Designed by Cumpert Contraptions, this custom BMW build is just that – an oddball contraption that captivates the eye with its retropunk demeanor. Resting on three wheels instead of the usual two, this quirky beauty once used to be a 1992-model BMW R100R Mystic, which Tim Cumpert got his hands on for his mad-scientist project. He sawed the front off, replacing it with a chassis taken from an ATV, and built out his vision using that as his framework. “The three-wheeler was inspired by pre-war racing cars, which I am a big fan of,” he told Bike EXIF. “When I started this project back in 2012, Morgan had just released their new 3 Wheeler. But the main drive for this project, was that I wanted to try my hand at sheet aluminum fabrication.”
Designer: Tim Cumpert
Cumpert’s fascination with aluminum fabrication really defines his project’s overall aesthetic. The pre-war energy is strong with the exposed sheeting and visible rivets all along the side of the vehicle. Cumpert started off with sketches, which he then made a 3D CAD file of and CNC-machined to a 1:3 scale. This helped him iron out any kinks and build the large wooden blocks that he would then use to hammer out his aluminum sheet on.
As one could imagine, simply gluing an ATV to a motorcycle isn’t quite an elegant or functional solution. However, both the frames were luckily the same width, which made it pretty easy to line them up. Most of the ATV’s front end is still intact, including its steering linkage, suspension arms and shocks. The hybrid bike (although not your conventional hybrid) uses the ATV brakes on the front and the BMW brakes on the rear too.
The bike’s 3-wheel format isn’t the first thing you notice about the bike, though… it’s the unique low-hung frame. It somewhat resembles the BMW Alpha by Mehmet Doruk Erdem with its crouching appearance and front-heavy torso. The boxer motor sits a little more towards the front than usual, but is complemented perfectly by the two wheels ahead of it that really help distribute the mass in an elegant way. In order to really drive home the vintage racecar aesthetic, the 3-wheeler also uses a repurposed Kawasaki Versys windscreen on the front, and sticks to a relatively nude paint job, with just a flash of red near the seat.
“This is my first sheet metal project,” says Tim Cumpert, “so I designed the shape of the three-wheeler to be mainly simple forms. Most of the body was made using a roller, while the front grill and side pods were hammered over MDF bucks, with a bit of English wheeling to smooth things up. The most tricky part was the rear section, which is made from around six parts.”

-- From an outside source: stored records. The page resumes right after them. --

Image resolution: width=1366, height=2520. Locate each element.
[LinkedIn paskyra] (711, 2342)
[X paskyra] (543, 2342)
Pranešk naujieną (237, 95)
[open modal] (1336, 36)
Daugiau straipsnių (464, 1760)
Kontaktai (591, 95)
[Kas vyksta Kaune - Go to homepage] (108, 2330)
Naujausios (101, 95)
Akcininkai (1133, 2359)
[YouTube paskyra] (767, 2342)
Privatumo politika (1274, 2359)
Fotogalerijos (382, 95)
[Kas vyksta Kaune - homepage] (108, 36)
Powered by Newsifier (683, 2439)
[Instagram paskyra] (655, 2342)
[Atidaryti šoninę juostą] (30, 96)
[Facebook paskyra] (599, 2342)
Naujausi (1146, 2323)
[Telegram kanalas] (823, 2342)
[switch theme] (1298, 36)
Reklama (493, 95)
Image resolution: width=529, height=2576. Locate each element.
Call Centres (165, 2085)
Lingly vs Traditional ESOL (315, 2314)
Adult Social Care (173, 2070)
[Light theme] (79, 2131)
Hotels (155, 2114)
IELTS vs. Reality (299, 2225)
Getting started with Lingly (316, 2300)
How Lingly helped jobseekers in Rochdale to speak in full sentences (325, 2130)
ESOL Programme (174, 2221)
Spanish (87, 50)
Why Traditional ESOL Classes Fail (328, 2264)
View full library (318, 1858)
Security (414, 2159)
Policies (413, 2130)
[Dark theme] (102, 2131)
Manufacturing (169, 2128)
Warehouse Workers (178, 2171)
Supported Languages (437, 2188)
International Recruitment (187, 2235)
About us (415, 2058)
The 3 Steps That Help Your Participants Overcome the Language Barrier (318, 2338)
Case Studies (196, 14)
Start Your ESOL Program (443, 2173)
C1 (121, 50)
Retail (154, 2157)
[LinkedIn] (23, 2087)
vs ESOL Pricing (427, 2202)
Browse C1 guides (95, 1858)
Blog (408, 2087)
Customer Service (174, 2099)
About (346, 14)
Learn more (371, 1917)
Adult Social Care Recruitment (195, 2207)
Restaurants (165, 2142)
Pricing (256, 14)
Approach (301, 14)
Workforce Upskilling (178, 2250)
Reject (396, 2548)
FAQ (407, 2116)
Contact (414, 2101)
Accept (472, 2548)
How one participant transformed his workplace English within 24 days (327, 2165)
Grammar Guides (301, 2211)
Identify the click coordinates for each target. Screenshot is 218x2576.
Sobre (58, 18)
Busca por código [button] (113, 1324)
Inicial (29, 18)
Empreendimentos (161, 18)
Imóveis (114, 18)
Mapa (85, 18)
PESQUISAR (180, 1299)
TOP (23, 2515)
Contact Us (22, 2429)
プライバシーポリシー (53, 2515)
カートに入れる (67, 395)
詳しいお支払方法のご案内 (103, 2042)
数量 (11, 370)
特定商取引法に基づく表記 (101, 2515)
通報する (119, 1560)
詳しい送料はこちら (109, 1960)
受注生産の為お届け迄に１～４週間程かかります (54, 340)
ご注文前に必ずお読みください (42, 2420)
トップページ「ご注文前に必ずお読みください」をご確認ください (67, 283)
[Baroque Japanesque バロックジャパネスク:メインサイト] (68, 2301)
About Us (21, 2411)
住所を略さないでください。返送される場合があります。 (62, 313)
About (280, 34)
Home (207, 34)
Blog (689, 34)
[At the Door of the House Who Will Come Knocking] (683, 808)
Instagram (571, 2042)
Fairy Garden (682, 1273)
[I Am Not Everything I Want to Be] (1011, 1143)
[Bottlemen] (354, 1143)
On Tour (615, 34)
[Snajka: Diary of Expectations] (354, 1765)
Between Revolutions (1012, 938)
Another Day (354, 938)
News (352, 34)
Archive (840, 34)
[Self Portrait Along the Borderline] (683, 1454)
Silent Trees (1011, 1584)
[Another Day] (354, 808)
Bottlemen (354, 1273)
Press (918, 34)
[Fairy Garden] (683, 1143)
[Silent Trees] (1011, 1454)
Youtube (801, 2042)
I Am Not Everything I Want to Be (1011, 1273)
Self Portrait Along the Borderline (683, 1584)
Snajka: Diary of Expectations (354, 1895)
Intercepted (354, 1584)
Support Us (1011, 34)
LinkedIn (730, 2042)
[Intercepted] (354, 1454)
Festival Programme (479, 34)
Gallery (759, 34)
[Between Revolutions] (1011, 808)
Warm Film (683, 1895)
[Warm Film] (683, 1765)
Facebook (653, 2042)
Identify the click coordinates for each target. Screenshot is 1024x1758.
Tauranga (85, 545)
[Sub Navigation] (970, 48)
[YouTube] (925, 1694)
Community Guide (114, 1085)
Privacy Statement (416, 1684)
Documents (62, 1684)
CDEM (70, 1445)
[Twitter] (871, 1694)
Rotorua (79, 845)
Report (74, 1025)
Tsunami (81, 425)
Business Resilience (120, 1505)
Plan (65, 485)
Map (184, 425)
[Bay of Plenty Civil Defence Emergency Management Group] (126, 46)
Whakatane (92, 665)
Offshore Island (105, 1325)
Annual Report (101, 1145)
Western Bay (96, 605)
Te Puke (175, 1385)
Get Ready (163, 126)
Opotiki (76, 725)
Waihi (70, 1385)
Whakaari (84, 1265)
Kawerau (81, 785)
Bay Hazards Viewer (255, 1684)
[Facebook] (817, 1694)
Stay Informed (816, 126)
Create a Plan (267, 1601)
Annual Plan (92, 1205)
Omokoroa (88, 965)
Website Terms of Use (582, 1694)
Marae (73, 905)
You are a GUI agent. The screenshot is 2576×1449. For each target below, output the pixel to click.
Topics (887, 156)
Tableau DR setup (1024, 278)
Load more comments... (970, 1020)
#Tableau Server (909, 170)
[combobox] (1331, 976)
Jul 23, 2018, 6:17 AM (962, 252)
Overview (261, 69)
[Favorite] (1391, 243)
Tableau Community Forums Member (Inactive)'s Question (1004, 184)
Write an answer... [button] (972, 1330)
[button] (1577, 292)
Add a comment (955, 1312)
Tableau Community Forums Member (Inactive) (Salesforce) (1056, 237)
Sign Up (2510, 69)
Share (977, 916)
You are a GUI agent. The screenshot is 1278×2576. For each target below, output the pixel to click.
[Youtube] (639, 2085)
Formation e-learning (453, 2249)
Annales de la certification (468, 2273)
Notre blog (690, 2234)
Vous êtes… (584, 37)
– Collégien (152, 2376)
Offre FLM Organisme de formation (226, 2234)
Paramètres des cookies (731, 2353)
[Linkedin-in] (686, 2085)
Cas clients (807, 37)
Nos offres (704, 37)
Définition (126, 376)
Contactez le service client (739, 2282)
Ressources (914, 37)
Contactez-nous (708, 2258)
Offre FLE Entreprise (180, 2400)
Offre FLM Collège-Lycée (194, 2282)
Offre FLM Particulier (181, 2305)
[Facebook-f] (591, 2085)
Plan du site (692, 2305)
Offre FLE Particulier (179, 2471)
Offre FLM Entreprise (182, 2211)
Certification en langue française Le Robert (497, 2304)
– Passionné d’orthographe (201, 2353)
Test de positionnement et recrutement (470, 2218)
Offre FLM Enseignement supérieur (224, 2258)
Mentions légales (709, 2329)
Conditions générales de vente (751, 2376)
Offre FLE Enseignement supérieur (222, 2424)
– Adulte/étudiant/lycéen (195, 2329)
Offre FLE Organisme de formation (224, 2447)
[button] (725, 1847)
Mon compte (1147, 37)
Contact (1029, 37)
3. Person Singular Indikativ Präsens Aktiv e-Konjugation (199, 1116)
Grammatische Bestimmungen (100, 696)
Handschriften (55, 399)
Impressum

The bike’s more of an exploration of possibilities rather than being something that’s essentially road-legal. Cumpert mentions that driving it takes getting used to, especially the handling, considering its 3-wheeled format. “It will lift a wheel on cornering, so you need to move your weight towards the inside wheel when turning”, he says. “I have a list of handling mods to try now. I think the seat needs lowering and handle bars rising a bit to make it easier to move around and see where you’re going, plus I’d like to try an anti-roll bar on the front.”